I now know more about this scam industry – much of it (but not all) originating in Africa – than is healthy.

Some of the exchanges between Scambaiters and the would-be scammers intended to trick the scammers into wasting their time are very fine. See the reverse Harry Potter trick (producing many real pages of laborious scammer handwriting) and Derek Trotter’s wife (he wishes…).

As a reader points out, the IT needed to generate all those zany email introductions may not be especially clever:

… the only thing they need is a program (‘spider’) to gather some e-mail addresses from all around the web. Then they just put hundreds of Nigerians in front of their PCs in gloomy internet cafes and start the operation.

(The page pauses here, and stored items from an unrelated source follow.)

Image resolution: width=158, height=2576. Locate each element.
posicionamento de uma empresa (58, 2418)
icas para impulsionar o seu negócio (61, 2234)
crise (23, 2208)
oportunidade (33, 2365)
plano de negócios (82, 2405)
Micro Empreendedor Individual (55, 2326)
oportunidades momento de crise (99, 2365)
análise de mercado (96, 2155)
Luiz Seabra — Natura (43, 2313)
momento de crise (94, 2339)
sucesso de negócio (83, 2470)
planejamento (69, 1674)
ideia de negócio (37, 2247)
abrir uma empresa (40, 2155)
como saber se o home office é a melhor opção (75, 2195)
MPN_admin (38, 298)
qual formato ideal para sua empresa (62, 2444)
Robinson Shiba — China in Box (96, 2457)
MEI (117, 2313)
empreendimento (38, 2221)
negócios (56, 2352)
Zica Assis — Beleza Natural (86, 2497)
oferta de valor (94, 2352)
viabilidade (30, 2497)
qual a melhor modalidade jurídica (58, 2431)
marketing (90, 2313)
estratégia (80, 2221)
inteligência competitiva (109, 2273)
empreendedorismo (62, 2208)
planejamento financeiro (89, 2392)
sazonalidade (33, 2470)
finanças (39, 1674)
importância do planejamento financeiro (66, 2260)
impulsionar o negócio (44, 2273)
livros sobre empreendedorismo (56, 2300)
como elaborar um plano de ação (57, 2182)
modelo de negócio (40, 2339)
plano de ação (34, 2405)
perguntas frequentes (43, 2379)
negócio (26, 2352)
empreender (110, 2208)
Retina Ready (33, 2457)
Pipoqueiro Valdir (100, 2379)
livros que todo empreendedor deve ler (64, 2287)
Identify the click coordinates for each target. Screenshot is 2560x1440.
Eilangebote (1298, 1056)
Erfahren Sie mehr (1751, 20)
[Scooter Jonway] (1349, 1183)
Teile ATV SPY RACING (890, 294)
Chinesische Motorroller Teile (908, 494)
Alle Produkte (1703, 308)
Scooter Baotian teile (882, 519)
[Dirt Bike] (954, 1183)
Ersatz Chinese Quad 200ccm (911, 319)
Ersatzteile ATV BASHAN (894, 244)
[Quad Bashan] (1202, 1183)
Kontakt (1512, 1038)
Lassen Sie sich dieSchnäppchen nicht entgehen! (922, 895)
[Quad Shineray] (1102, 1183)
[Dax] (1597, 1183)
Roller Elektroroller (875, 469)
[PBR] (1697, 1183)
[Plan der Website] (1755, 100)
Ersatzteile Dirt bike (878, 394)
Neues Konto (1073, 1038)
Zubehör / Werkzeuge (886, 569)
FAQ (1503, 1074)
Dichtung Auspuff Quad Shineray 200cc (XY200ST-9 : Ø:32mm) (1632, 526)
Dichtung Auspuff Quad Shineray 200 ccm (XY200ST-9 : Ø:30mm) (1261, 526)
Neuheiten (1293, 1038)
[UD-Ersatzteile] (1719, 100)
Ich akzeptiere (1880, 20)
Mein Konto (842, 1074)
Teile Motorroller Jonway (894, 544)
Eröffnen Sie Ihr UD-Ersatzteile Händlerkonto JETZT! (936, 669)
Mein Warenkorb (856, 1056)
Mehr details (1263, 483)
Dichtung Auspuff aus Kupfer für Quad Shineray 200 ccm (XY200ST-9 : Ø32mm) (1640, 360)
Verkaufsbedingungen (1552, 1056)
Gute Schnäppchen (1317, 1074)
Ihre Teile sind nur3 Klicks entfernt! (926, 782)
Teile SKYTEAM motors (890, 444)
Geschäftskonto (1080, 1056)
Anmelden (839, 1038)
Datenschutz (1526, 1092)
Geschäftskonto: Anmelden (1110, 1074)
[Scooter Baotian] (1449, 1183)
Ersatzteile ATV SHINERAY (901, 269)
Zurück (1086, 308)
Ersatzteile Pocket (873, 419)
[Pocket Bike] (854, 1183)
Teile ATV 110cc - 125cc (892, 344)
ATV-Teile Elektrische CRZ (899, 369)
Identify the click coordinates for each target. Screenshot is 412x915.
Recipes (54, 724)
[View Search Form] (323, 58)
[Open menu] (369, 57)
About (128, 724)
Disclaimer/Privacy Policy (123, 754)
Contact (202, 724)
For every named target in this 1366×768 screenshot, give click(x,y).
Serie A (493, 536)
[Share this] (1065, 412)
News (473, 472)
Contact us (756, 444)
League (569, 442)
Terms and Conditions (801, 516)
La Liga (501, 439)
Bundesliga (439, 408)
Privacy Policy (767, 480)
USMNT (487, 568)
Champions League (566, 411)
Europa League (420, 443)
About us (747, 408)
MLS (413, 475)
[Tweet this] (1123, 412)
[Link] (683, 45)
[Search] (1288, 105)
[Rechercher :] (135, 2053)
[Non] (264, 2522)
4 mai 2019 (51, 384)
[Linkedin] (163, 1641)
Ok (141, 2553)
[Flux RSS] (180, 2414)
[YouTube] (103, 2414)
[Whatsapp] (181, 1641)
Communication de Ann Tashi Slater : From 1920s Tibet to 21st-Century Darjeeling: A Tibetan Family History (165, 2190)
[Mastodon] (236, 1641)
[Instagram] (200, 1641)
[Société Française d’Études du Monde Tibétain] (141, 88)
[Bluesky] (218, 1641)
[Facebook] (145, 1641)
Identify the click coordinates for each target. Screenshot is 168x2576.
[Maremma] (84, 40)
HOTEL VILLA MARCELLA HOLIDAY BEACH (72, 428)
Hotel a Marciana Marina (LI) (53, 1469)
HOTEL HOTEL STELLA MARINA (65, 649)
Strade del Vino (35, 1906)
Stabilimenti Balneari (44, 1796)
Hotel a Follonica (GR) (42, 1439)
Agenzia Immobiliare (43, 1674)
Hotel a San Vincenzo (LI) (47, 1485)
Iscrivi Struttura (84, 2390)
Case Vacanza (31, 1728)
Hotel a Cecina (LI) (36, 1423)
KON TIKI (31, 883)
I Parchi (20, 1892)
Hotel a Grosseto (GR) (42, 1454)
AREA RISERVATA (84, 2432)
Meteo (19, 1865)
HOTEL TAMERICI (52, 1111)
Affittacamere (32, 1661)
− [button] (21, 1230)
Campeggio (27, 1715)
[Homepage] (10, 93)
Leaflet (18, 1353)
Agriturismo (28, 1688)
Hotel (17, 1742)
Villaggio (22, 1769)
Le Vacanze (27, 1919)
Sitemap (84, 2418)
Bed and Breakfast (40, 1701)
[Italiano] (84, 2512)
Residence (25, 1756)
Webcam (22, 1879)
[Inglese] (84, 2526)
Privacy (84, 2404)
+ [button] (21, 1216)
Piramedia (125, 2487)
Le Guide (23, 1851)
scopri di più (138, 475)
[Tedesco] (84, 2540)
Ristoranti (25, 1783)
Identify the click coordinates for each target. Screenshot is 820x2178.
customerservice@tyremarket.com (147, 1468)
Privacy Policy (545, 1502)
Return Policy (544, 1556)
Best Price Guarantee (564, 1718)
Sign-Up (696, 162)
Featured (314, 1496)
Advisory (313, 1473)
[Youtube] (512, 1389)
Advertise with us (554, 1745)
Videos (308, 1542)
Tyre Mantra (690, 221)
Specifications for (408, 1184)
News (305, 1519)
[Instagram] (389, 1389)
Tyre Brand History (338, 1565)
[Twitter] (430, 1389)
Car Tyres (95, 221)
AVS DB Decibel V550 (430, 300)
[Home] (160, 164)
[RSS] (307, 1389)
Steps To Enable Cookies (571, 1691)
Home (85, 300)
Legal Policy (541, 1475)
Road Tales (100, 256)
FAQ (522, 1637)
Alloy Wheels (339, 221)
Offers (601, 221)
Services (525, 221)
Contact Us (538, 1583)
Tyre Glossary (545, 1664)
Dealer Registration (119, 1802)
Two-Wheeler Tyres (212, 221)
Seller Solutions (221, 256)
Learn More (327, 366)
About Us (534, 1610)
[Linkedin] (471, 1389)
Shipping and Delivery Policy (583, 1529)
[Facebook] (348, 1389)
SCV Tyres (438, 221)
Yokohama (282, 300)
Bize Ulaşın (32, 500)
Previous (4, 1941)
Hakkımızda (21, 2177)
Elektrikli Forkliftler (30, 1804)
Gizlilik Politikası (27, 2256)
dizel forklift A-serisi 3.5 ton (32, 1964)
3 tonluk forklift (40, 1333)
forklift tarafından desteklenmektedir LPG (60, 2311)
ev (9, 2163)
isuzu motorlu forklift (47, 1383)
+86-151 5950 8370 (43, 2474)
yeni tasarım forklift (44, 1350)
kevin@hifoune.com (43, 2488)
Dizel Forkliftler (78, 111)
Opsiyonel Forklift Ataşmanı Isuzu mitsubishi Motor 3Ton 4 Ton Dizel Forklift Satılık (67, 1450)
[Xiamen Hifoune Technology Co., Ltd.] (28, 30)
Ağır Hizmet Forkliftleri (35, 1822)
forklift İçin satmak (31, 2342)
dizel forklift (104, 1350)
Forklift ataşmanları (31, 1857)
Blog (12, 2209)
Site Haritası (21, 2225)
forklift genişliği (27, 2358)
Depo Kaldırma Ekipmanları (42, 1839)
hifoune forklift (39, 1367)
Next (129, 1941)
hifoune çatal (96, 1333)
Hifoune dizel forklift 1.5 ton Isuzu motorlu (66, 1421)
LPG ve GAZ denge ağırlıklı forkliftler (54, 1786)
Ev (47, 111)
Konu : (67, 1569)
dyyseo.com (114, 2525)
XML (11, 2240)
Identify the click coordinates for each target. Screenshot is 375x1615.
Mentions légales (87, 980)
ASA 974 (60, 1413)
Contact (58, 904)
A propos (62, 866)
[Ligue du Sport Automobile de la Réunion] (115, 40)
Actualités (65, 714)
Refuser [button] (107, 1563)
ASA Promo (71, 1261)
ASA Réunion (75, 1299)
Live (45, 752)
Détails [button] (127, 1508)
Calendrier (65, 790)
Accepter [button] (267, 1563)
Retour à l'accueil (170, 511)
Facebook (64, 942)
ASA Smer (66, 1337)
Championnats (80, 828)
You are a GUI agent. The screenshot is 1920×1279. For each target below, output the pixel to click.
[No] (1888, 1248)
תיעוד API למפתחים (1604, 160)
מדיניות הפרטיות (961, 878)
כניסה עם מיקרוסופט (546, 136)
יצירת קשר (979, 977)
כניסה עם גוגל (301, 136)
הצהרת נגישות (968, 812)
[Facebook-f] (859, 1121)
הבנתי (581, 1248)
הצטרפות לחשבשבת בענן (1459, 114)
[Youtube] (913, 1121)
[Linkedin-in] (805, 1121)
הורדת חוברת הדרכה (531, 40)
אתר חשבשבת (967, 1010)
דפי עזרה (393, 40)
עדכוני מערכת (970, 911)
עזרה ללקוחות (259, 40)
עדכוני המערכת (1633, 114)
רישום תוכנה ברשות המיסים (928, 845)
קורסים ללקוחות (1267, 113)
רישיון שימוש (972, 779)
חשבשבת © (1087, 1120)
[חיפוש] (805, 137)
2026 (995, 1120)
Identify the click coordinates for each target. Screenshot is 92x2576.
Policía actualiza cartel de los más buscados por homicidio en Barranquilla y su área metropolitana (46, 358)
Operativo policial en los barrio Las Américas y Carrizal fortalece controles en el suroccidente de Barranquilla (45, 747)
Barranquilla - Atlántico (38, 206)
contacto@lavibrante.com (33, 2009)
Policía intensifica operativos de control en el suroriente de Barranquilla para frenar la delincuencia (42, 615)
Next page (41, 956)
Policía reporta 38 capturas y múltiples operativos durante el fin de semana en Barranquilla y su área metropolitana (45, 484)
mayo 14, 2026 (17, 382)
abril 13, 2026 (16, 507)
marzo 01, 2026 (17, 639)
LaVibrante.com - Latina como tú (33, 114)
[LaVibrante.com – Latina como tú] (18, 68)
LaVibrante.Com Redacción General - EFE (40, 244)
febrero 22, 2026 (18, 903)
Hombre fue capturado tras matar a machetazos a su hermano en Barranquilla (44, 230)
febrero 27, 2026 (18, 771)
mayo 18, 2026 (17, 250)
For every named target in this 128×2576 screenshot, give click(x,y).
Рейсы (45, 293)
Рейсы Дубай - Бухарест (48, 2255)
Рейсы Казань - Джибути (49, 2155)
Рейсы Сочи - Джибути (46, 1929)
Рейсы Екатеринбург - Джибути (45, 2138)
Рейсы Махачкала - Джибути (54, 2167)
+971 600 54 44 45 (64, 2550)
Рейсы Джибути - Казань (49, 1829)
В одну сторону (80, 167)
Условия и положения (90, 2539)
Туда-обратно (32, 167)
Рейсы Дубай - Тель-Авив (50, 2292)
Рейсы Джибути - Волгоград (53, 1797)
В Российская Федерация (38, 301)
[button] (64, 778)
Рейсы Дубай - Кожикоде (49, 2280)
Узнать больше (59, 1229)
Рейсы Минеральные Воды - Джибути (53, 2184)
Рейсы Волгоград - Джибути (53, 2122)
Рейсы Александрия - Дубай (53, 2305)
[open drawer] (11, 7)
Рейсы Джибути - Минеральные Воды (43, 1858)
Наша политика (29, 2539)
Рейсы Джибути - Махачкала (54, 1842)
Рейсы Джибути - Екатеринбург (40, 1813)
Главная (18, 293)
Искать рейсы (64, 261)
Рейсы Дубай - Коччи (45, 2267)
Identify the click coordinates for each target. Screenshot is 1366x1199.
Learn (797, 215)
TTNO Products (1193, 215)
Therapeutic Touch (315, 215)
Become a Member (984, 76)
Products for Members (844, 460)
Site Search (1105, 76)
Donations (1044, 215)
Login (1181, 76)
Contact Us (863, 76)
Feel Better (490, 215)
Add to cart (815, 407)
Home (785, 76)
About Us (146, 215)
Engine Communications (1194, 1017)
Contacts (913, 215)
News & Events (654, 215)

In order to steal the money they must engage in a lengthy e-mail exchange and the response rate is minimal.

Perhaps that is why scammers do not hire people speaking English – multiplying even a modest rate by the number of different messages, the profits do not cover the expenses (I think).

Sounds about right. And recalls the clever explanation in Freakonomics of why in fact most drug dealers are poor:

In other words, a crack gang works pretty much like the standard capitalist enterprise: you have to be near the top of the pyramid to make a big wage. Notwithstanding the leadership’s rhetoric about the family nature of the business, the gang’s wages are about as skewed as wages in corporate America. A foot soldier had plenty in common with a McDonald’s burger flipper or a Wal-Mart shelf stocker…

… Which means that you stand a greater chance of dying while dealing crack in a Chicago housing project than you do while sitting on death row in Texas. So if crack dealing is the most dangerous job in America, and if the salary is only $3.30 an hour, why on earth would anyone take such a job?

Maybe in the event I was wrong on the core point. A well-written elegant scam letter would not be convincing to most people as a potentially plausible human-interest hard luck story from Africa.

Hmm. It all comes down to marketing. I happen to be put off by excessively poor English. If they want to communicate with me, they need to do their research better! So there.

Or at least show the prolific imagination and even sheer wit exemplified in the Viagra spam emails which Gmail so wonderfully separates out for me, of the Amaze her with your Mighty Wonder-snake variety.

Writing those email leads could employ me rather well. How does one get into that line of work? Suggestions?